Sunday, September 30, 2007

Differently Expressive

The more I read and think about graphic novels, the more I feel like they can't really be successful equated with "word" novels at all. I used to think that, depending on a given story, either or graphic novel or a "word" novel would be 'better' at expressing the ideas and the action. I realize now I was wrong. We can talk about what they achieve relative to one another, and how they might each tell the same story in disparate ways, but in the end, rather than one being more successful than the other depending on the goals of the story, they are simply differently expressive-- they offer different advantages and techniques in the novel's common pursuit of expression and evocation.

I think part of why City of Glass makes such an awesome graphic novel is the fact that perspective in general is a huge part of the story. From one perspective, an atom is a world in and of itself, while from another, it an infinitesimal part of a larger whole. In the same sense, a person's role in the world, in a city, in a story, seems dramatically different depending upon the perspective from which you view it.

The story of City of Glass is one of Quinn attempting to re-assimilate in a world and city from which he has become removed, alienated by grief. In inhabiting the persona of "Paul Auster", he examines and reexamines life from various perspective, and, ironically, becomes more fully himself. Through hearing the stories of older and younger Peter Stillmans, he travels into and out different perspective, seeing the world from the small and large perspectives, the literal and the absurd, the comic and tragic.
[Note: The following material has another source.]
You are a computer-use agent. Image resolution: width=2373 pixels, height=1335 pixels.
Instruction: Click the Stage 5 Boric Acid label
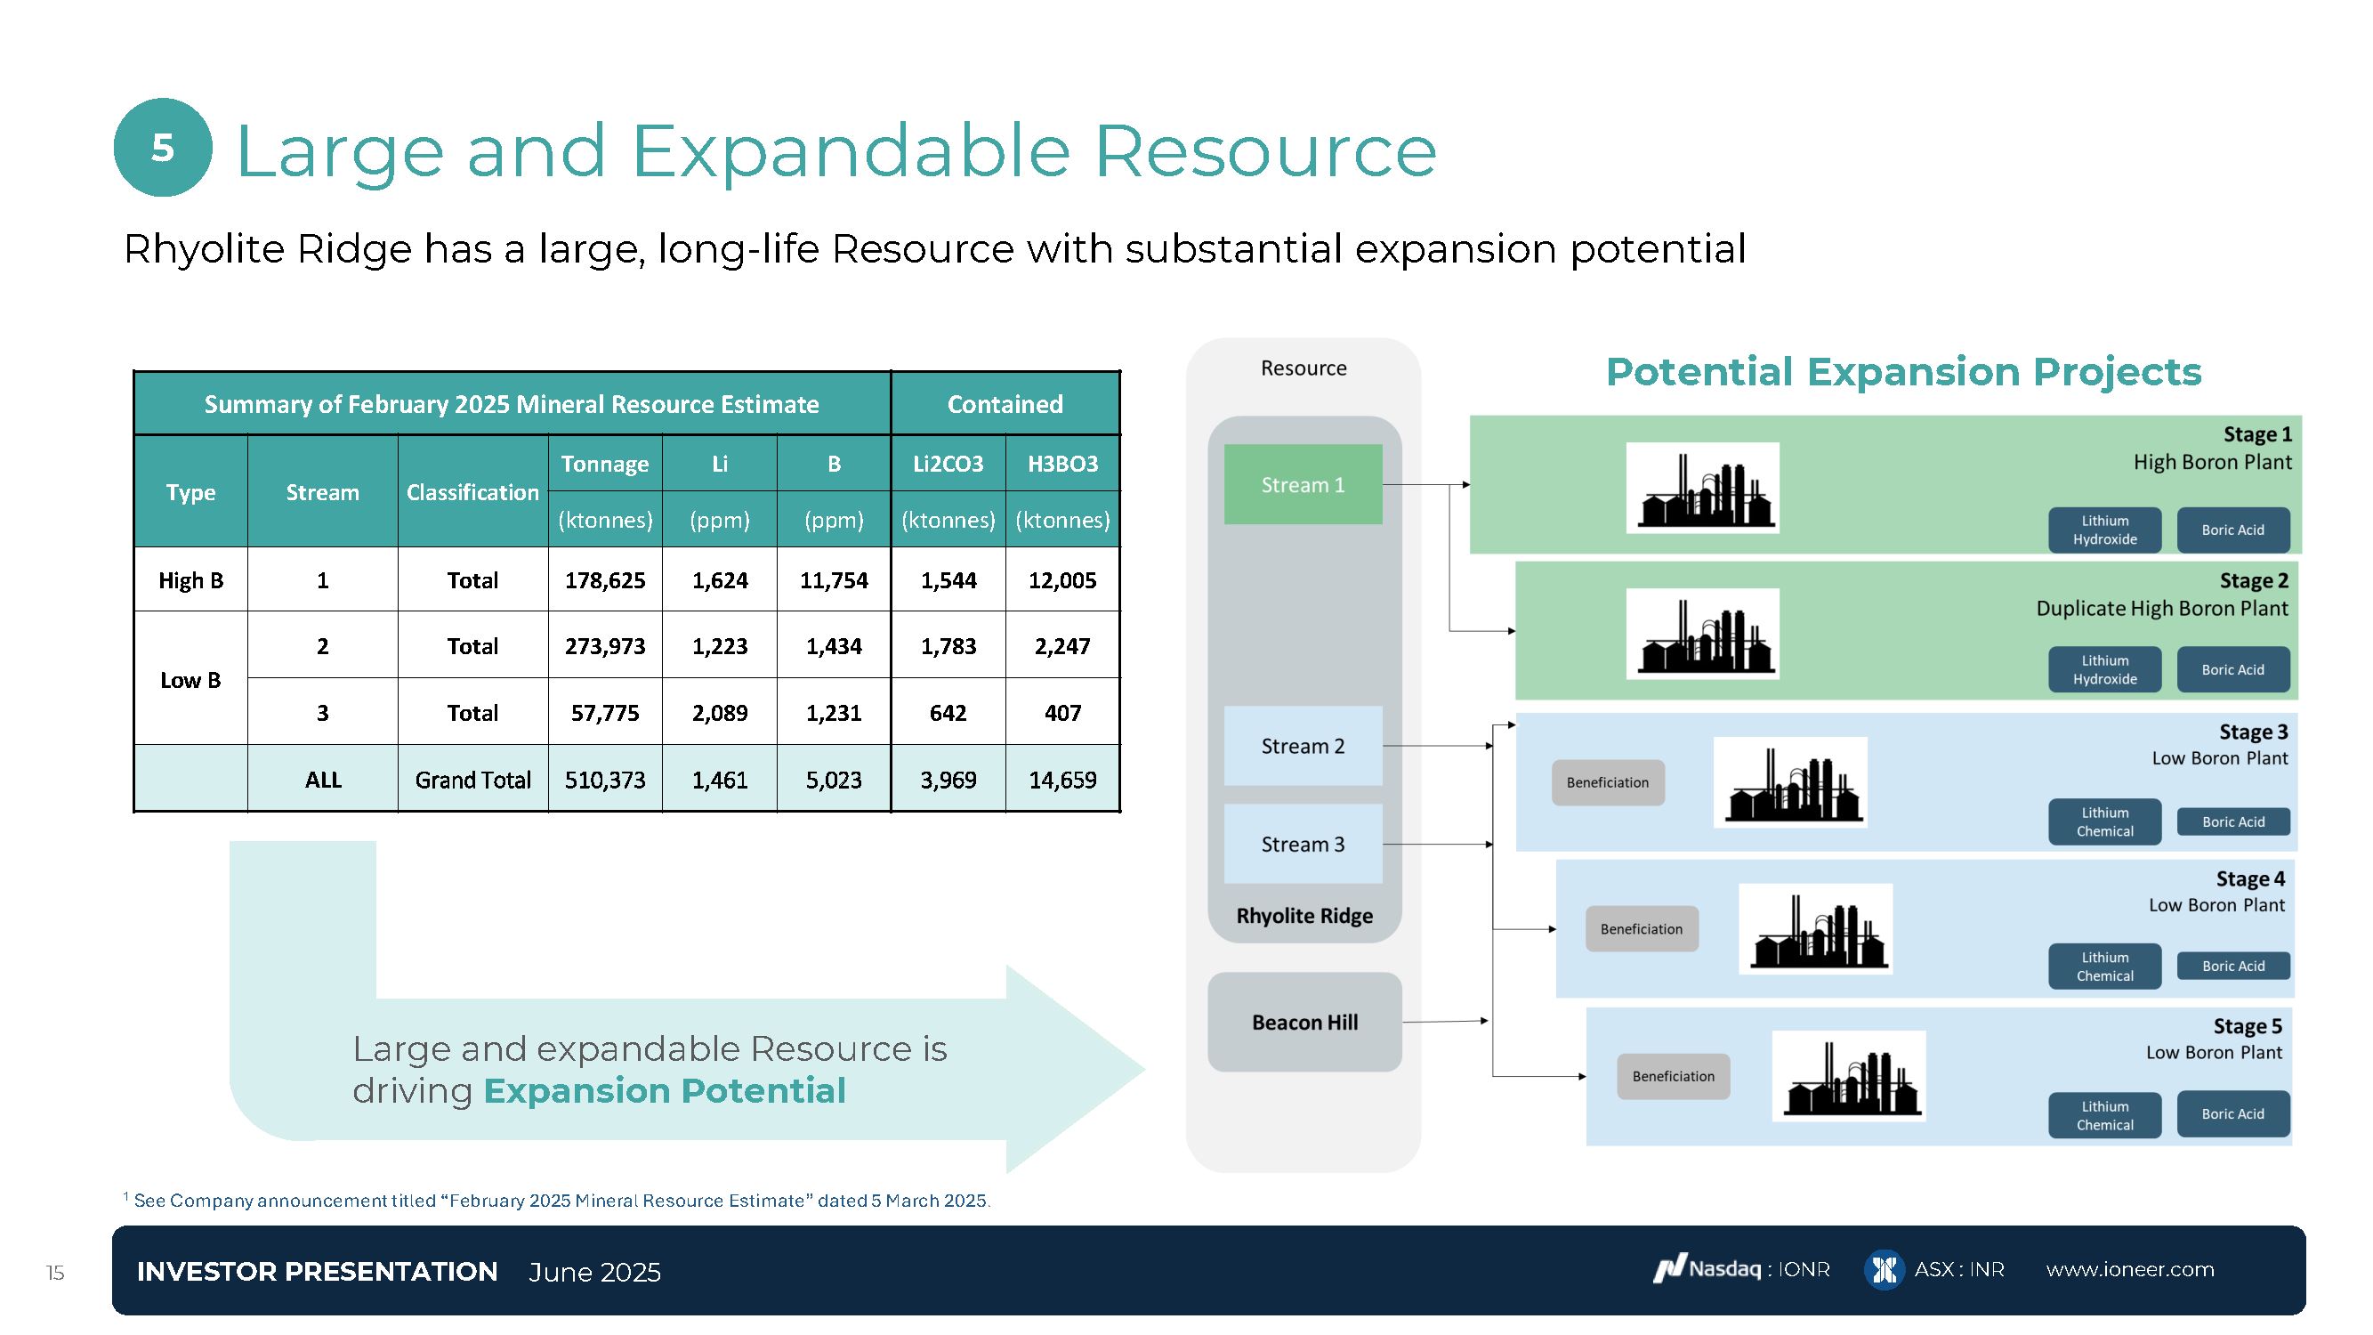tap(2232, 1114)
Slowing, the perspectives themselves begin to overlap and accommodate one another-- they become part of a whole reality.

The brilliance of the graphic novel is how clearly it illustrates each of these perspectives, the whole in (like the fingerprint) and the far away (the maze of city streets that it becomes) and then builds a language using those perspectives such that reader can come to assimilate the various perspectives for him or herself, just as Quinn in learning to do.

For example, when, on page eighty-five, the image of the fingerprint and the maze flash up, at this point we know what they represent, we understand that they are meant to convey the limitlessness of Quinn's search, and also the specificity of his experience. It is this remarkable visual language that makes the graphic novel differently expressive than the book.

2 comments:

kmurph said...

I agree, and that was one of the things that stuck out the most to me in Karasik's interview was his claim that "the adaptation should be valid in its own right." This book more than any other we've read so far brought home for me the idea of graphic novels (sorry, comics) as a MEDIUM rather than genre.

Re-Writing Shakespeare said...

I really like your idea that graphic novels coul dbe considered a medium rather than a genre. According to the dictionary a medium can be defined as: "an intervening agency, means, or instrument by which something is conveyed or accomplished" (taken from dictionary.com). The definition reminded me of Scott McCloud's "Understanding Comics." The definiton led me to think about McCloud's belief that we take just as much of an active part in the graphic novel as the comic or his/hers characters. In other words, the graphic novel gives us the parts, we actively make it a whole.